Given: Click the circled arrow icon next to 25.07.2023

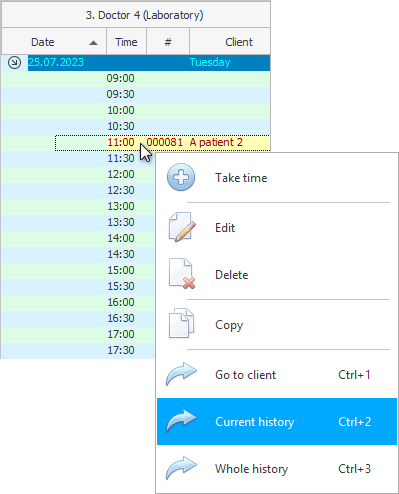Looking at the screenshot, I should point(14,62).
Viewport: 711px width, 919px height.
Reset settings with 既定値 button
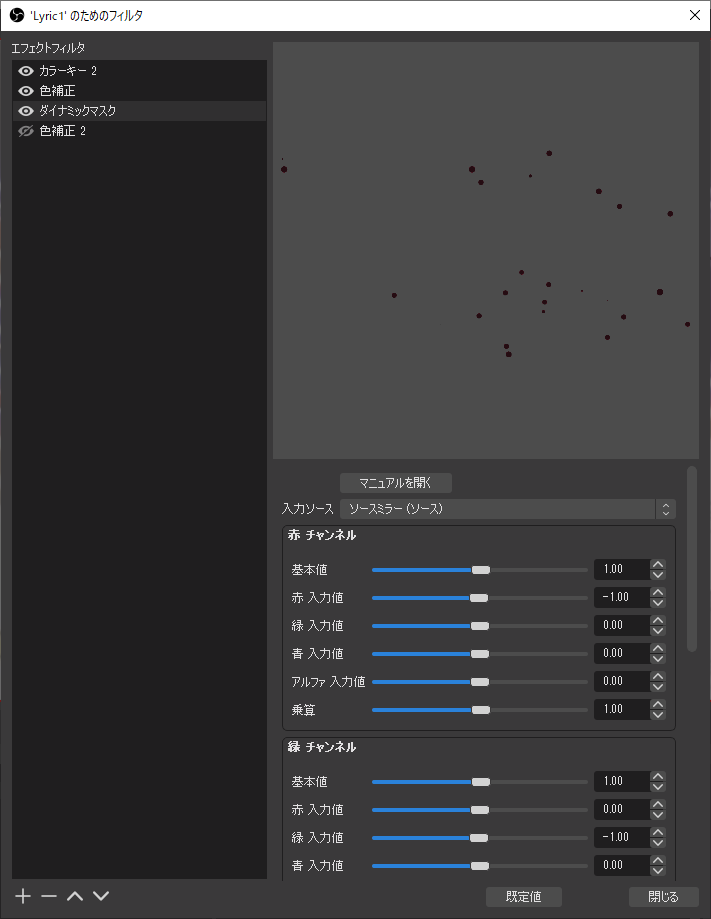coord(523,897)
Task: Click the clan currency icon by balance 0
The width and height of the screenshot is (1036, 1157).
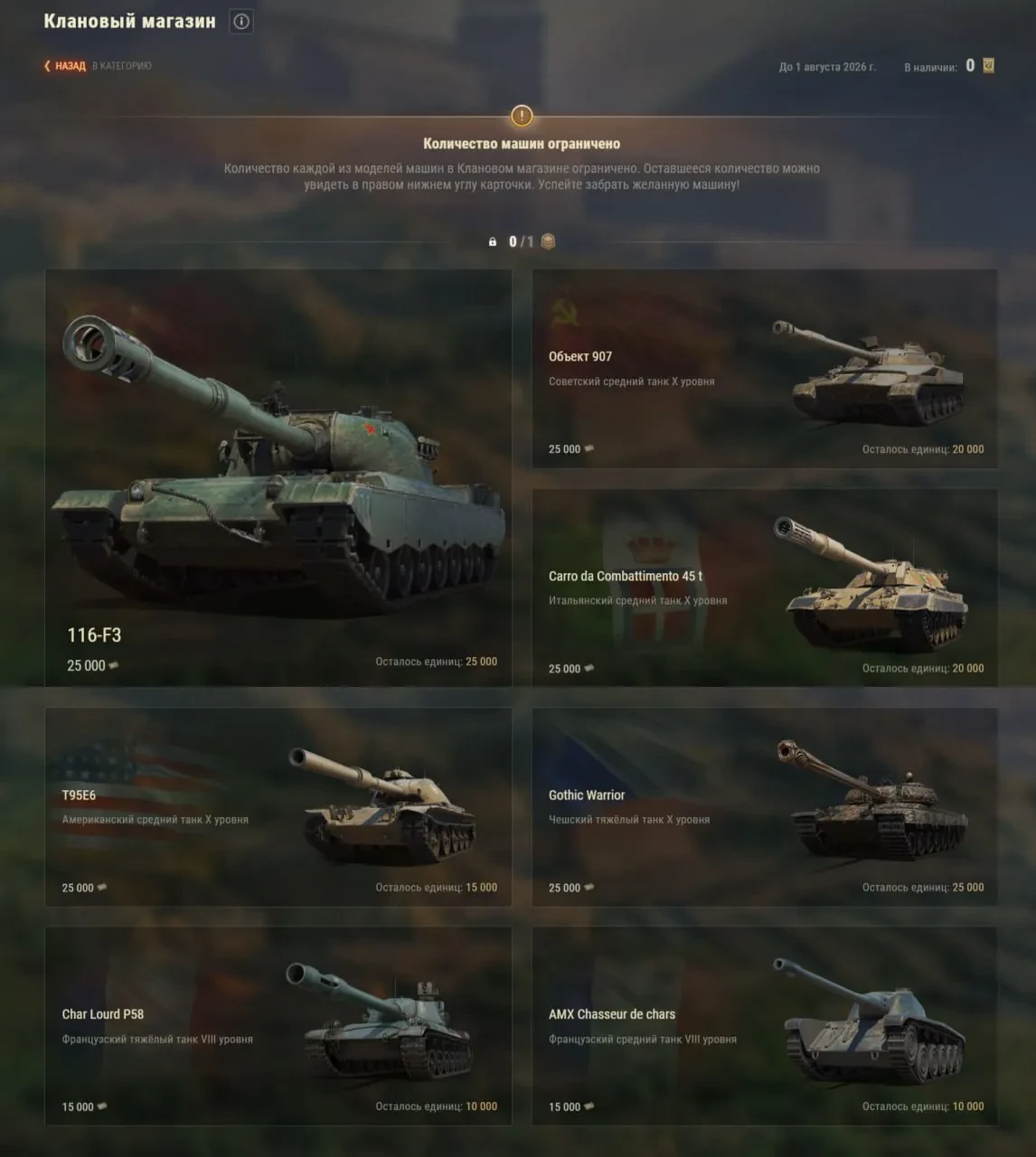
++++++++
Copy each of the entries above precisely, and drop whatever pictures they hold.

● PROBLEM SOLUTION
Given: Click the circled arrow icon next to 25.07.2023

Looking at the screenshot, I should point(14,62).
Viewport: 711px width, 919px height.
Reset settings with 既定値 button
coord(523,897)
Task: Click the clan currency icon by balance 0
The width and height of the screenshot is (1036, 1157).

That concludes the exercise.